Elements of information retrieval:

  • Information Needs (User Query)
  • Information Resources (Documents)
  • System that identifies Sources and indicates relevance

Text Representations in IR

Unstructured Representation

  • Standart text representation
  • Bag of words: unordered set of terms
  • Good performance but not always relevant results

Example:

“One evening Frodo and Sam were walking together in the cool twilight. Both of them felt restless again. On Frodo suddenly the shadow of parting had falling: the time to leave Lothlorien was near.”

{
    "one": 1,
    "evening": 1,
    "frodo": 2,
    ...
}

Weakly-Structured Representation

  • Some group of terms which are more important (e.g. Nouns, named entities)
  • Other Terms: ignored or down-scaled
  • Needs preprocessing: NLP (e.g. POS tagging: part-of-speech tagging to identify nouns)

Example:

“One evening Frodo and Sam were walking together in the cool twilight. Both of them felt restless again. On Frodo suddenly the shadow of parting had falling: the time to leave Lothlorien was near.”

// Count of Nouns
{
    "evening": 1,
    "frodo": 2,
    "sam": 1,
    "twilight": 1,
    "shadow": 1,
    "lothlorien": 1
}

// Count of Names in Nouns
{
    "frodo": 2,
    "sam": 1,
}

Structured Representation

  • Graph with nodes and edges
  • Describes relations between terms

Example:

“One evening Frodo and Sam were walking together in the cool twilight.
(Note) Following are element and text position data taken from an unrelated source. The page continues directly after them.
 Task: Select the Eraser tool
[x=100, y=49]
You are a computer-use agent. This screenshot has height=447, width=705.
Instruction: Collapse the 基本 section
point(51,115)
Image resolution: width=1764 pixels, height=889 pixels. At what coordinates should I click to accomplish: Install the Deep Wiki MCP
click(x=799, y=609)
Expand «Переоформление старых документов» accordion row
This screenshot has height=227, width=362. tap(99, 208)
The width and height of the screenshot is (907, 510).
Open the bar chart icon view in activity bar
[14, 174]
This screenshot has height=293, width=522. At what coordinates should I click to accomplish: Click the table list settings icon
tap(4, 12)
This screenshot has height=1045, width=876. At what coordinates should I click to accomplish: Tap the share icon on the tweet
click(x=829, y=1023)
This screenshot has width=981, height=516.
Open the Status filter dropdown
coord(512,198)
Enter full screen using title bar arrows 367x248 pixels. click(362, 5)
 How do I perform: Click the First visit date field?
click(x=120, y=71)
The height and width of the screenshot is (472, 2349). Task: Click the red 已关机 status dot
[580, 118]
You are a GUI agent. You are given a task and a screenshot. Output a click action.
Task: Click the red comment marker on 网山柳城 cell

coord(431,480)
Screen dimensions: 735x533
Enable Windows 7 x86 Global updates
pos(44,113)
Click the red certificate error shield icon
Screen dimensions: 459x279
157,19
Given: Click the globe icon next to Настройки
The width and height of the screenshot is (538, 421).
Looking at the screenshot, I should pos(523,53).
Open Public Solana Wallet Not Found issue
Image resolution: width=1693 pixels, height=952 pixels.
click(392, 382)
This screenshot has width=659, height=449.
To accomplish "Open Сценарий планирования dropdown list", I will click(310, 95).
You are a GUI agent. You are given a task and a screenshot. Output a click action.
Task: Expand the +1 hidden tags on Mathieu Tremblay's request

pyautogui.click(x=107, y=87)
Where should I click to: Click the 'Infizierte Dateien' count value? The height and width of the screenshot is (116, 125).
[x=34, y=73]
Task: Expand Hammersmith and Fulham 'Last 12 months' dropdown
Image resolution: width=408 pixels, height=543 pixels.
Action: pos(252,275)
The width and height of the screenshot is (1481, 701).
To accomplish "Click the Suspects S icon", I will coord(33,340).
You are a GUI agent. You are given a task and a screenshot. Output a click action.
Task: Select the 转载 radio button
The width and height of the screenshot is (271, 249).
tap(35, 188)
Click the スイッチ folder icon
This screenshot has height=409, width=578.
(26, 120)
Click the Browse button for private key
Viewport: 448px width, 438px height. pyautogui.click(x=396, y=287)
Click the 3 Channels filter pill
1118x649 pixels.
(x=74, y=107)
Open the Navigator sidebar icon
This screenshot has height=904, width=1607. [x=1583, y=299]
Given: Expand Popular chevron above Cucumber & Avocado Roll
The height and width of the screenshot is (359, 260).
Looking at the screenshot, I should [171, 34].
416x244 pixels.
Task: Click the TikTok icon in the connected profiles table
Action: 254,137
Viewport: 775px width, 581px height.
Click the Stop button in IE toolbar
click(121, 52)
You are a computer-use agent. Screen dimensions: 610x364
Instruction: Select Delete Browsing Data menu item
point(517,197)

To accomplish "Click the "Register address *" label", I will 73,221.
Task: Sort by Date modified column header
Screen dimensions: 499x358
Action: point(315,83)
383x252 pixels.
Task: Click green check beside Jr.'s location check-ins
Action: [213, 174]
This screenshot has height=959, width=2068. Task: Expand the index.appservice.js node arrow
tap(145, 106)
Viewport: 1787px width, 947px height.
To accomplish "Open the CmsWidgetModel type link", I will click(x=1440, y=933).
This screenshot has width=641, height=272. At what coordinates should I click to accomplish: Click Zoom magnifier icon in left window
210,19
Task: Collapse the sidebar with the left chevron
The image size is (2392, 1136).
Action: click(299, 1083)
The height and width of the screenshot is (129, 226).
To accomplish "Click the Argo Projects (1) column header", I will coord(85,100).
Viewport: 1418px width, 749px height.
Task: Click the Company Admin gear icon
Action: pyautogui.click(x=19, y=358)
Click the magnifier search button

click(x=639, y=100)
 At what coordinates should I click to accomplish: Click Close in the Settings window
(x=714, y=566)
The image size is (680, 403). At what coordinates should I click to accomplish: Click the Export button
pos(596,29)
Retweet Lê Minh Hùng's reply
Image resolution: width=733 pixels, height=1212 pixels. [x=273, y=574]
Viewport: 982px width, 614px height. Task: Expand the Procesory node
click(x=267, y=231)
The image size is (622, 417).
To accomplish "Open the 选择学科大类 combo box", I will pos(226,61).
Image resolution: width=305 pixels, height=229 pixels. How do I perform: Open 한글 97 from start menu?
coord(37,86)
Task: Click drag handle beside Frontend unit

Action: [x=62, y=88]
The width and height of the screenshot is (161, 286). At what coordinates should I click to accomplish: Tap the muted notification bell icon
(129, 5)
Both of them felt restless again. On Frodo suddenly the shadow of parting had falling: the time to leave Lothlorien was near.”

graph LR
    F[Frodo] --> w[walking]
    S[Sam] --> w
    F --> f[felt restless]
    S --> f
    F --> h[had falling]
    F --> l[leave]

    l --> lo[Lothlorien]
    h --> s[shadow]

    w -- same time --> f
    f -- before --> h
    h -- before --> l

Text Preprocessing

Note

Goal: Reduce Vocabulary Size: remove noise

  • How to split words?
  • Remove filler words
  • Handle differend verb forms, adjectives and nouns with the same stem
  • Handle synonyms and similar concepts in other languages
  • Different document types needs different preprocessing

Procedure

  1. Extract plain text from document (e.g. .txt, .pdf, .docx, .html)
  2. Language detection
  3. Tokenization (split text to character sequences)
  4. Morphological Normalization (e.g. stemming, lemmatization)
  5. Stopwords Removal
  6. Indexing

Tokens and Terms

word string with characters
term normalized form of word
token instance of term in text
tokenization process of splitting text into tokens

Tokenization/Normlization

Methods:

  • Rule-based
  • Supervised learning

Procedure Normalization 1

  • Error/Spelling correction
  • Case folding: all characters to lowercase
  • Morphological normalization: reducing different forms of the same word to a common word
  • Inflectional normalization / Lemmatization: normalization of same words to the lexically correct base form
  • Derivational normalization: normalization of word to the lexically correct base form (specialized)
  • Stemming: normalization of word stem (e.g. "automates", "automated", "automatic" to "automat")
    • Porter Stemmer (algorithm which cuts off certain suffixes) 2

Expanding Queries

Theoretically very powerful but in practice inefficient because of indexing similar words.

Stopword Removal 3 4

  • Stopwords: words which are very common and not relevant for IR
  • Reduces vocabulary size
  • Low significance
  • Can match false positives

Boolean Retrieval

Note

Method for matching documents against queries with boolean operators (AND, OR, NOT)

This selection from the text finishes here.